Il declino delle api e degli altri impollinatori selvatici in natura

Il mondo degli impollinatori è estremamente vasto e comprende animali anche molto diversi tra loro. Sono impollinatori non solo tutte le oltre 20.000 specie di api mellifere e solitarie esistenti e diverse specie di imenotteri (ad esempio le vespe), ma anche farfalle, sirfidi e coleotteri, come coccinelle, maggiolini, scarabei e mosche. Sono considerati impollinatori anche altri insetti, come acari e ragni, alcuni uccelli (si pensi al colibrì), e addirittura alcuni mammiferi (tra questi, il pipistrello).  

Per impollinatori selvatici si intendono tutte le specie di insetti che in natura si spostano di fiore in fiore alla ricerca di polline e nettare, permettendo inconsapevolmente uno dei processi più importanti per la vita sulla terra: la riproduzione delle piante.  La maggior parte degli insetti impollinatori è selvatica, ma alcune specie vengono allevate in ragione del loro valore economico. È il caso delle api da miele (Apis mellifera). Da sempre l’uomo concentra i suoi sforzi per sviluppare tecniche sempre più efficienti di apicoltura, con l’obiettivo di estrarre il massimo profitto dall’allevamento delle api da miele. Allo stesso tempo, si distoglie sempre di più l’attenzione dalle popolazioni di impollinatori selvatici, che si trovano ora ridotte al minimo di esemplari o in pericolo di estinzione. 

Nel 2016, dalla valutazione globale dello stato degli impollinatori è emerso che gli impollinatori selvatici sono in netta diminuzione, minacciati dall’attività antropica, tra cui gli effetti del cambiamento climatico.  Secondo lo stesso report, tra le principali cause del declino si annoverano la perdita di biodiversità dovuta al passaggio di molti terreni all’agricoltura intensiva e all’uso di prodotti chimici inquinanti. 

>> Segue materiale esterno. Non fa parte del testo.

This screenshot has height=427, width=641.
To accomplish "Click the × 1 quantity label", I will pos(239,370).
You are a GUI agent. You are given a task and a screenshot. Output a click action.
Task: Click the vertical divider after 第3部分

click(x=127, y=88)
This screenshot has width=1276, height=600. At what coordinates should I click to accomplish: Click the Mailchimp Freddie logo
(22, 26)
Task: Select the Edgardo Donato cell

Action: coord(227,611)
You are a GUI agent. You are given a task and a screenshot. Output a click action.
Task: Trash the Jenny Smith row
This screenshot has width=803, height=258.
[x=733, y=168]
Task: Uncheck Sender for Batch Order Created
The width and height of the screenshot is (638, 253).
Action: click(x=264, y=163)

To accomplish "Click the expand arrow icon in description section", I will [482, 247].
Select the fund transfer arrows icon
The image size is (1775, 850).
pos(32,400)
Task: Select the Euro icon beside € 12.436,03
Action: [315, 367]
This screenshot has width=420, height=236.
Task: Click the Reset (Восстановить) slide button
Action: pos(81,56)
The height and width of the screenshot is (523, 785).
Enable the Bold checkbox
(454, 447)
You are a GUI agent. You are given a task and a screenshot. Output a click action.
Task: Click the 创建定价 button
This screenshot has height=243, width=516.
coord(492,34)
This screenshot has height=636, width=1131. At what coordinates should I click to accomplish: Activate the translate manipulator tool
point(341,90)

Un caso specifico di impollinatore minacciato, quando non gestito dall’uomo, è quello del bombo (Bombus). Le circa 250 specie di bombo conosciute si trovano prevalentemente nelle regioni temperate dell’emisfero settentrionale. Eppure, in queste zone si sta registrando un calo drammatico del numero di esemplari selvaggi.

Allo stesso tempo, il bombo è sempre più impiegato dall’uomo nell’agricoltura intensiva, soprattutto quella che fa uso delle serre. I bombi sono impollinatori di colture molto apprezzati, principalmente a causa della loro capacità di termoregolazione (che consente loro di foraggiare a temperature più fresche rispetto alla maggior parte degli altri insetti) e delle loro dimensioni relativamente grandi (che forniscono un’ampia superficie per la raccolta del polline). La produzione commerciale dei bombi ha portato ad un boom nel loro utilizzo, ma la tendenza dominante è quella osservata in precedenza: i bombi selvaggi in natura sono sempre meno. 

Quello che può sembrare un controsenso, trova una spiegazione nel momento in cui si considera che le regioni temperate dell’emisfero settentrionale ospitano gran parte della popolazione mondiale e le regioni agricole più intensive. Infatti, il declino di molte specie di bombi è probabilmente attribuibile in gran parte alla perdita di biodiversità delle risorse floreali e all’utilizzo su larga scala di erbici e pesticidi. 

Di recente è stato dedicato uno studio ad un caso specifico di scomparsa di esemplari di bombi nel sud dell’Inghilterra. In questa zona, tre specie di bombi (B. humillis, B. ruderatus e B. subterraneus) hanno visto le loro popolazioni ridursi dal momento in cui le piante foraggere (di cui queste specie si nutrivano) sono state sostituite da fertilizzanti chimici.